Right let’s not linger, time to jump on the Overground and end up in New Cross Gate, across the river in southeast London. Have I ever been to New Cross? I don’t think I have. It was always one of those places I’d see interesting indie club nights advertised on fliers handed out in Soho or Camden, but then I’d see where New Cross was and I lived in the complete opposite end of London. If it was beyond the river, yeah probably too far. I don’t know south London very well; as a north Londoner you grew up with a lot of people basically acting like it was a different city entirely. They talk different them Saaf Landoners, and there aren’t as many tube lines down there, and cabbies won’t go saaf of the rivah after dark, see. Not that I ever got a cab anywhere. I did get to know some of south London in the late nineties though through the medium of going out with women that lived in Clapham. That’s an interesting area, divided into Clapham North, Clapham Common and Clapham South, but there’s also Clapham Junction but that’s not on the Northern Line. It’s an area so full of European au pairs that my friends referred to it as “Nappy Valley”, though I didn’t get the pun on Napa Valley at the time, I assumed it was some saaf London thing. I love that we call it “saaf” London, even though I also pronounce “south” as “saaf” more than half the time. My norf London accent can be quite thick, even now I’m Californian. For example when I was a kid, true story, I though Bran Flakes were called that because of their colour, because they were “Braan”, literally brown flakes. Not all norf London speaks like that, in fact there are loads of slightly different accents across London, but most Burnt Oakers like me have quite strong cockney voices. So no, I’ve never been to New Cross. Why did I include it here? Not sure, maybe I really wanted to go to nearby Goldsmiths College years ago, doing art and whatever else they are famous for, but I ended up choosing Queen Mary and studying French and Drama, and life takes whatever turn it has to.

Right, turning away from New Cross, I now have to get across south London somehow to reach Tooting.

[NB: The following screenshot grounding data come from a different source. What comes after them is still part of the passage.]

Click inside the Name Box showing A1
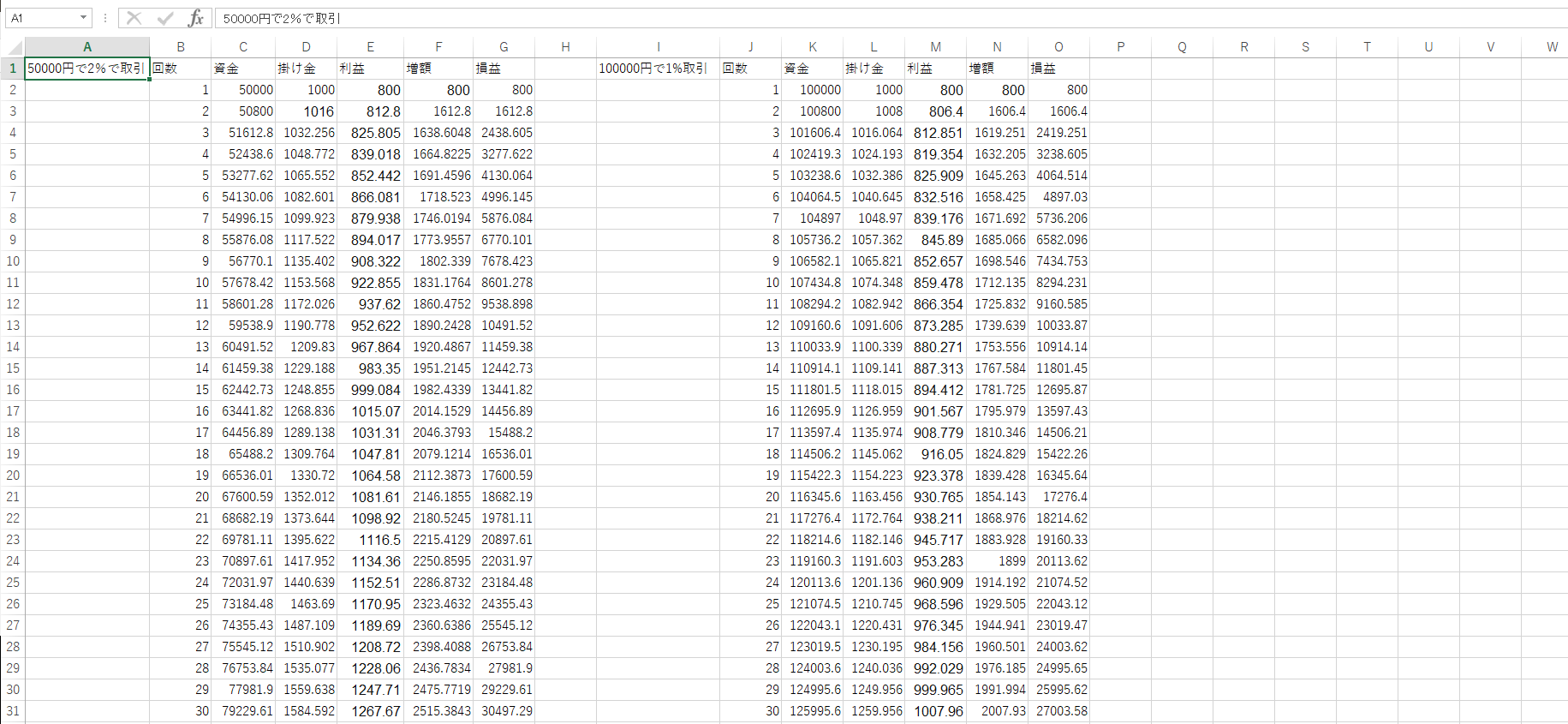 [41, 18]
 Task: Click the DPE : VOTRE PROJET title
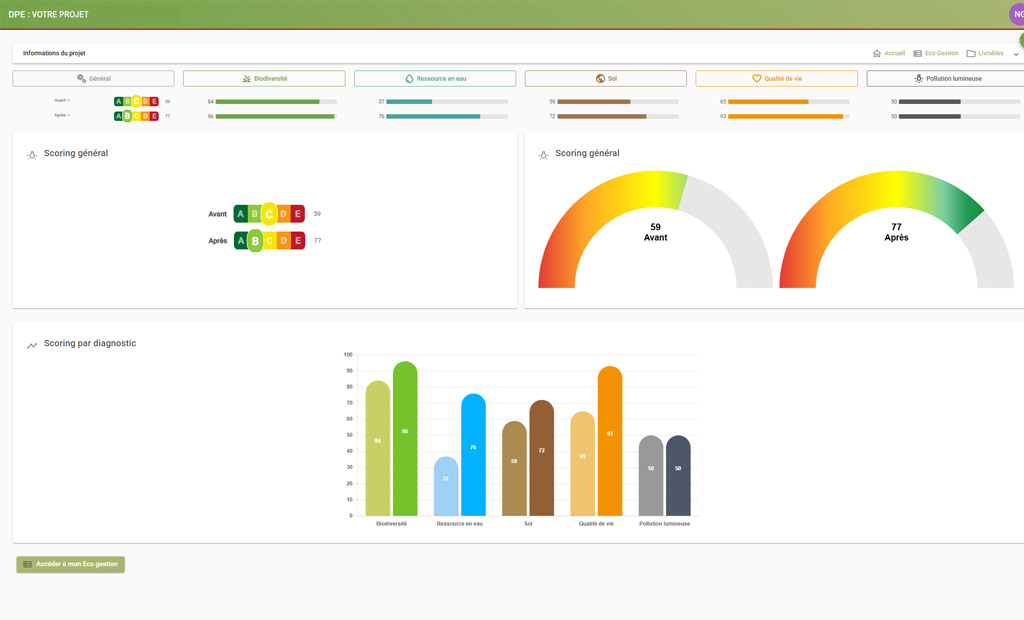pos(48,15)
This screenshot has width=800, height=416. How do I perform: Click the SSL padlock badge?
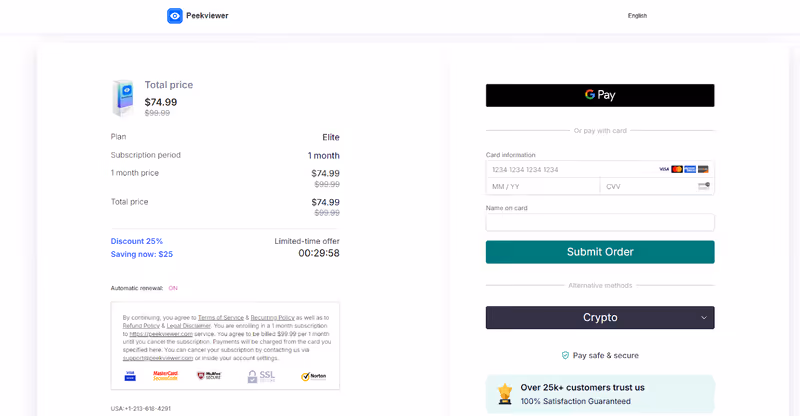261,377
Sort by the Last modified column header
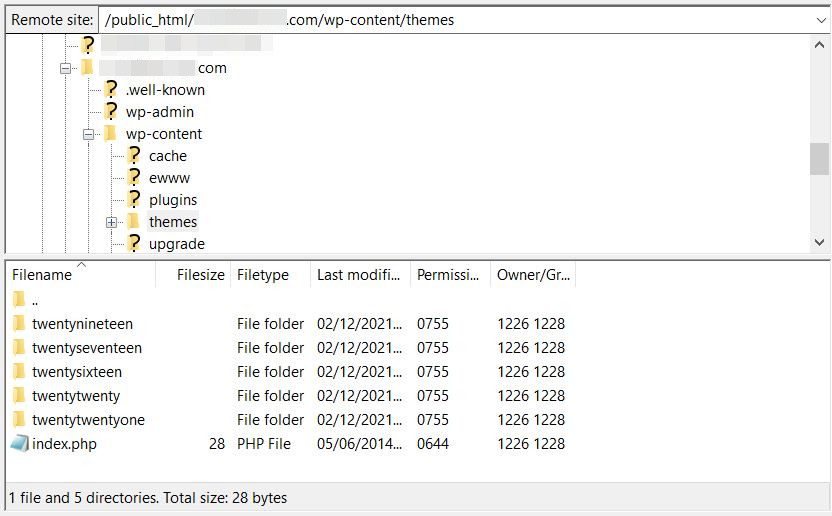The width and height of the screenshot is (832, 516). [x=358, y=275]
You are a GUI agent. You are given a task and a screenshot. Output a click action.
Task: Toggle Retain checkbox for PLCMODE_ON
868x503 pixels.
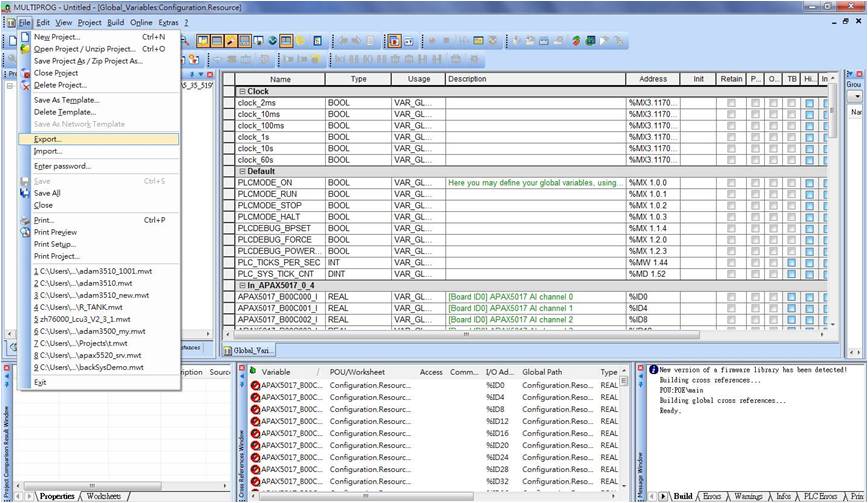pos(732,183)
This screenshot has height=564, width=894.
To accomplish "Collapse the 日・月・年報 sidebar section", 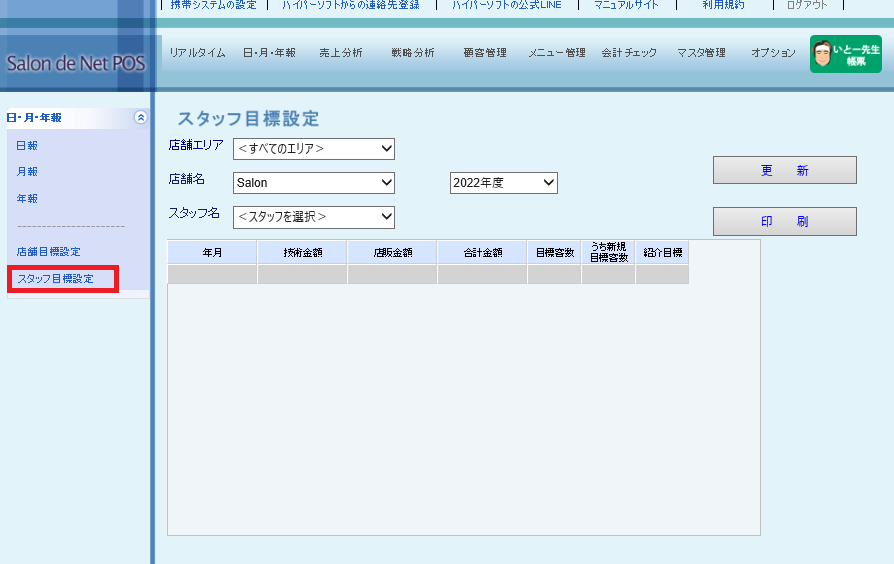I will click(141, 118).
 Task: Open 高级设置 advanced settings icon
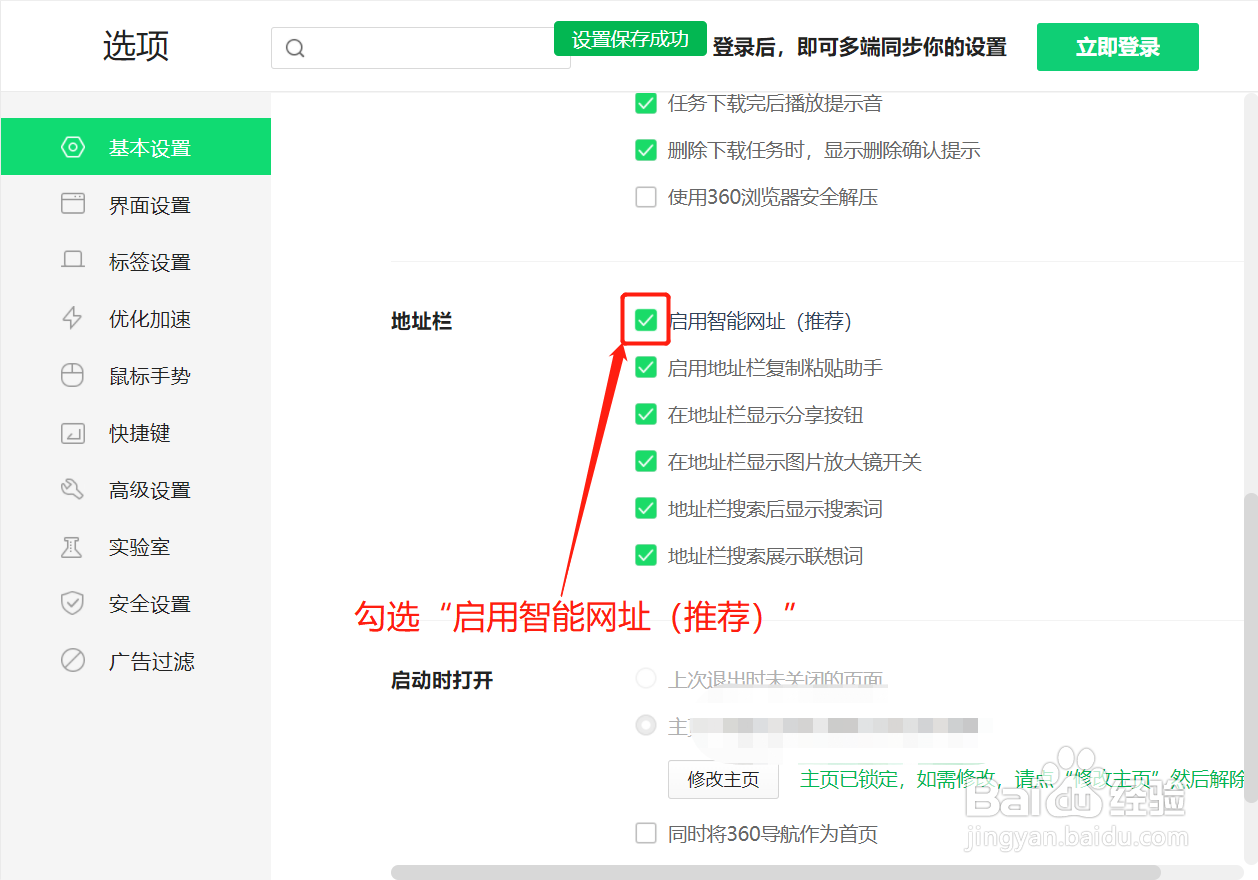72,489
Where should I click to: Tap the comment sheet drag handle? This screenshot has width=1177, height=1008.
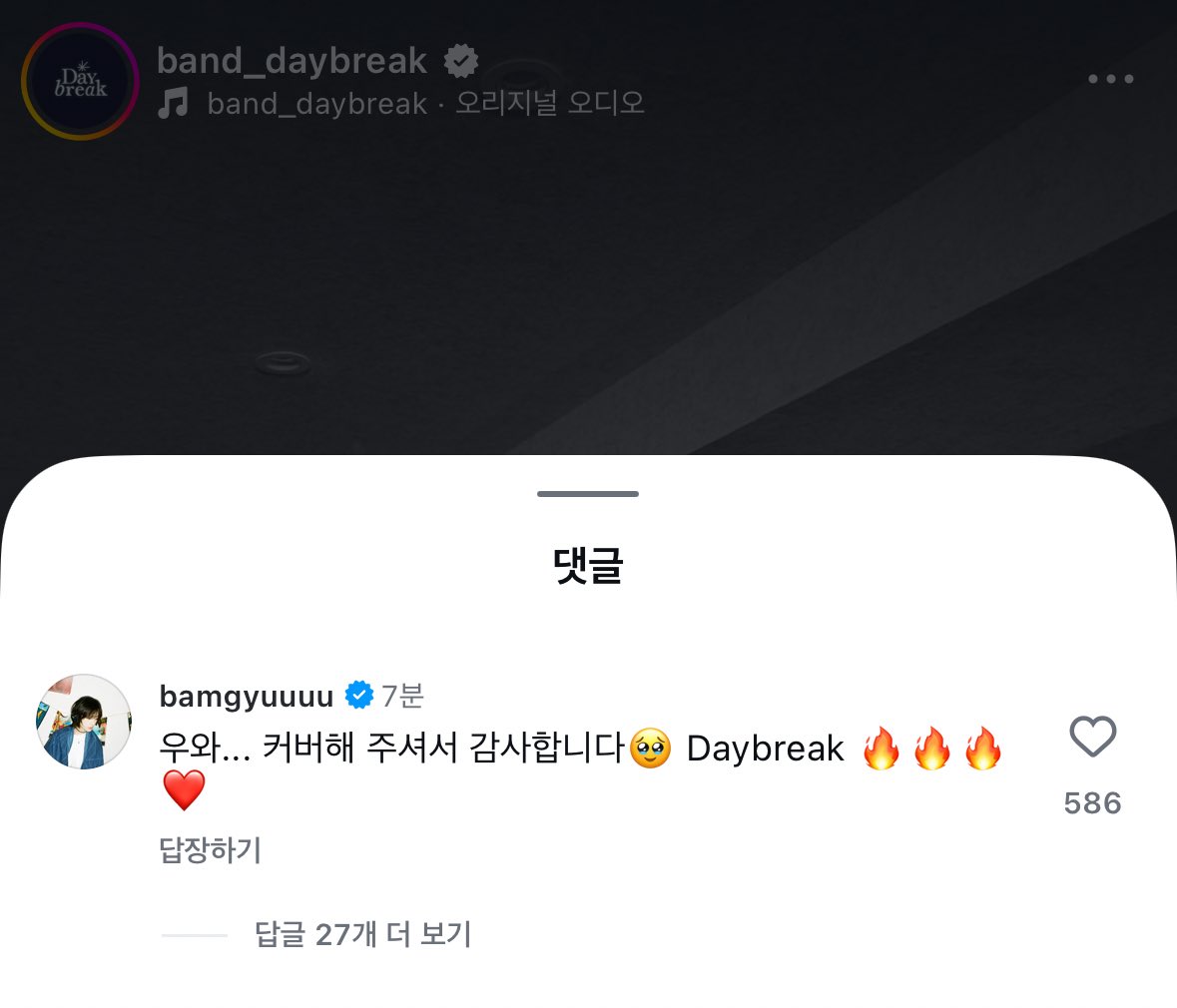[588, 494]
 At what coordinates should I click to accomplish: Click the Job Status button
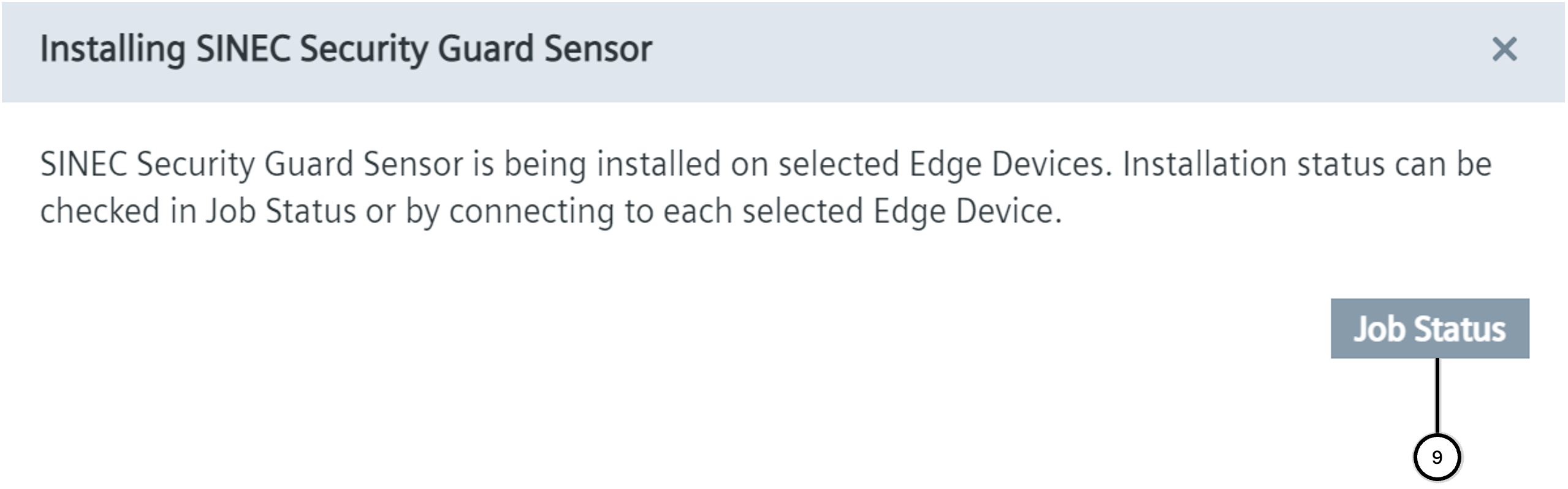tap(1429, 328)

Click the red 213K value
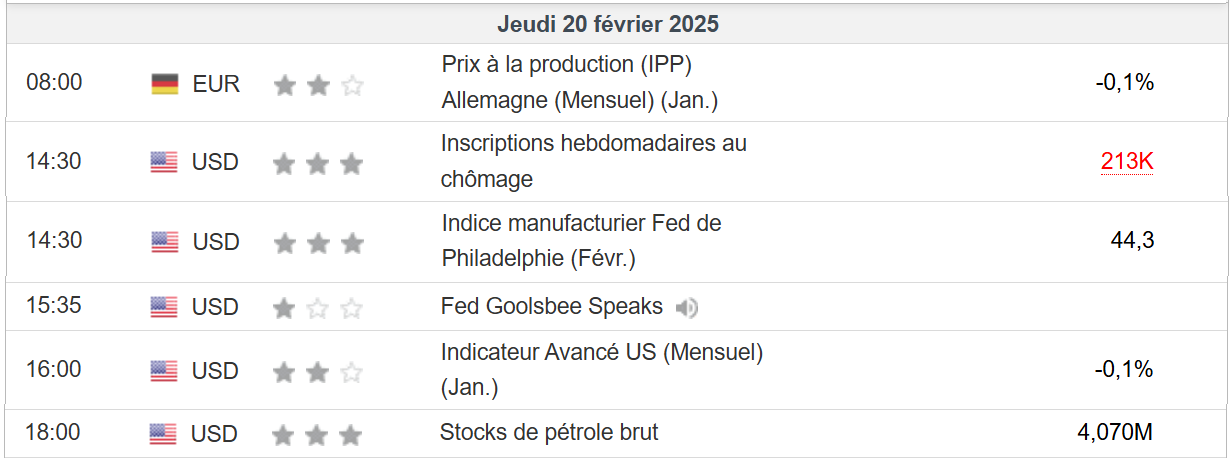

I probably should have left this stop out, or drawn Greenwich or moved directly to Canterbury, but I didn’t want to be so dismissive of South London that I would draw New Cross and then be like right, that’s all there is. So I went (virtually) to Tooting, which is a stop on that lower part of the Northern Line, the line that stands on one leg, and a place I have never been. I know it only from that TV show that was on when I was about 3 or 4, Citizen Smith, with Robert Lindsay as Wolfie Smith. Aparently when I was 4 and filming a TV show at BBC TV Centre in White City I saw Lindsay and went up to him excitedly. My mum told me that years later. Never been to Tooting, but I’ve been to nearby Balham a couple of times, both times going to parties there in my early 20s. Being on the Northern Line, that meant I could get home without changing trains, theoretically, so I wouldn’t be lost in the wilds of saaf London. This sketch is of Tooting Market, which looked interesting but I will probably never go to. Maybe I should have drawn Croydon, that’s a more interesting place, but in my mind I probably still thought, yeah but I should be near the tube so I can get home in time for dinner and watch Gladiators and Noel’s House Party, even though actually I’m sitting at a desk in California in 2020.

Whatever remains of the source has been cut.